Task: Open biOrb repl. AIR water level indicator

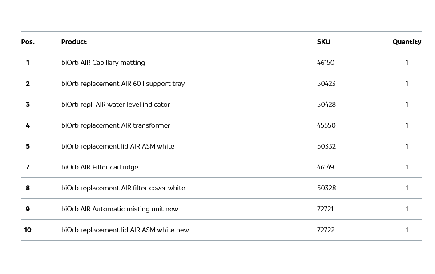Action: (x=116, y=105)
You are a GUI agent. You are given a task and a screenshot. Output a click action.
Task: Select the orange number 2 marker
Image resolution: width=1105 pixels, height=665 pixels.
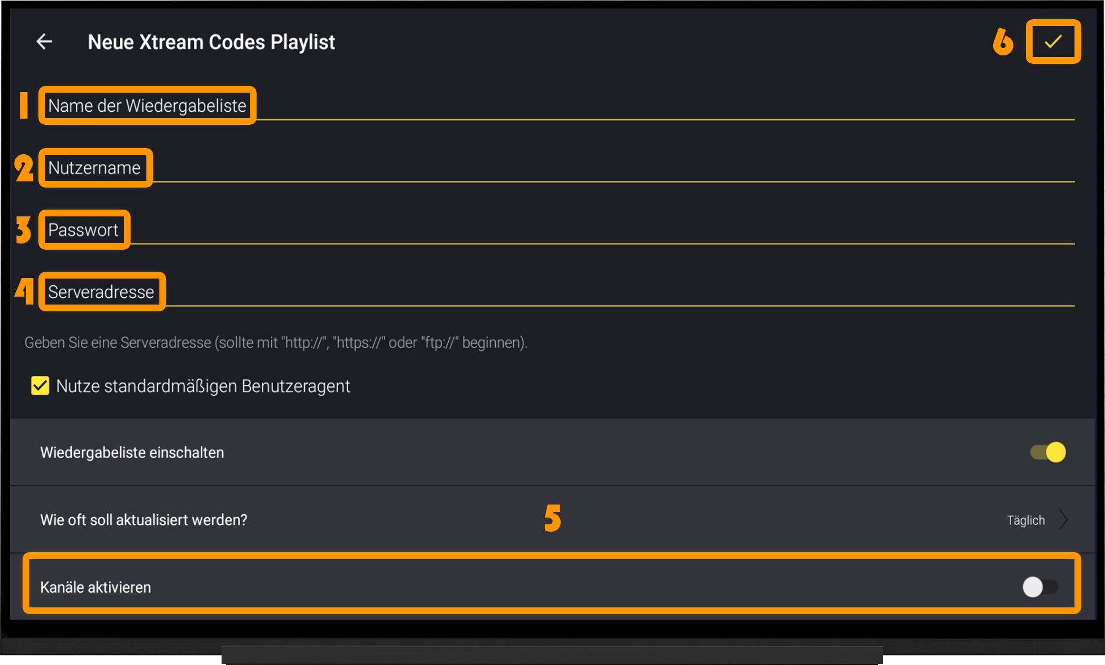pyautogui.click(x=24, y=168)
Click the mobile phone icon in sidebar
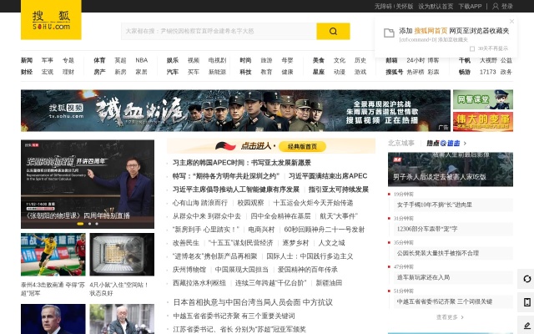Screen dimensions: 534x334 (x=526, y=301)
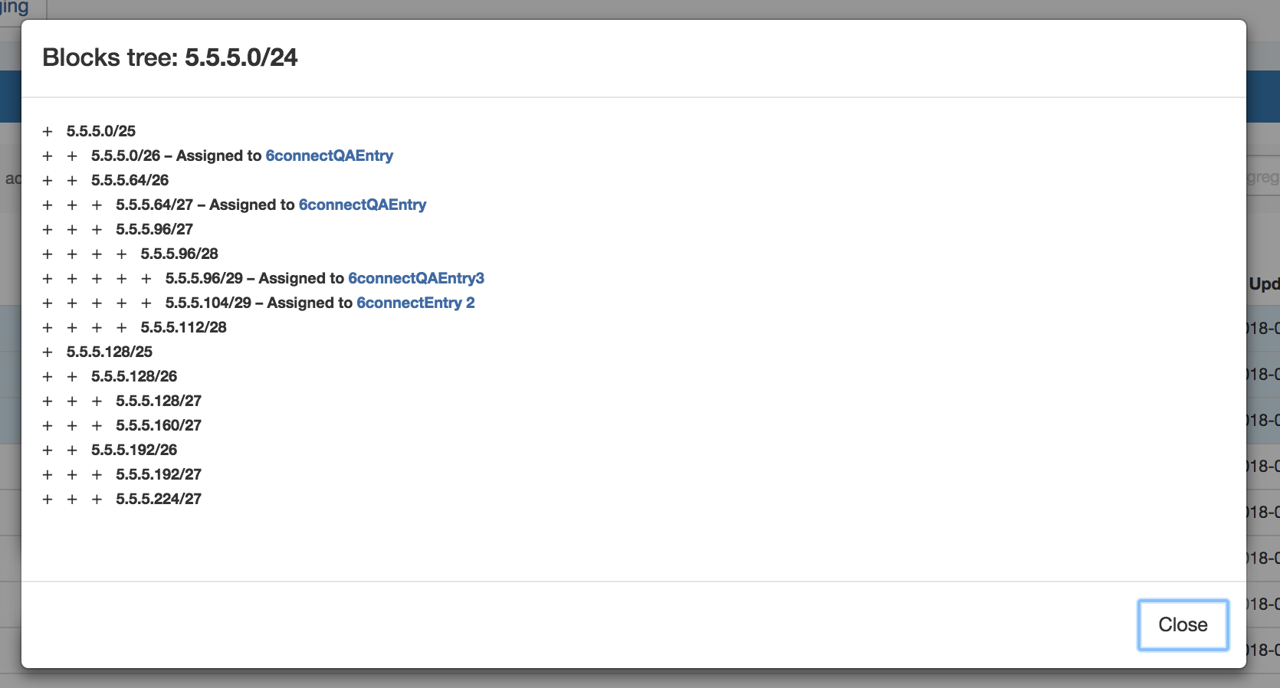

***

ABOUT THIS EXERCISE -> Set out the material once more, exact in every line, with no images.

SOLUTION TO THE PROBLEM ->
Task: Open biOrb repl. AIR water level indicator

Action: (x=116, y=105)
You are a GUI agent. You are given a task and a screenshot. Output a click action.
Task: Select the orange number 2 marker
Image resolution: width=1105 pixels, height=665 pixels.
pyautogui.click(x=24, y=168)
Click the mobile phone icon in sidebar
Screen dimensions: 534x334 (x=526, y=301)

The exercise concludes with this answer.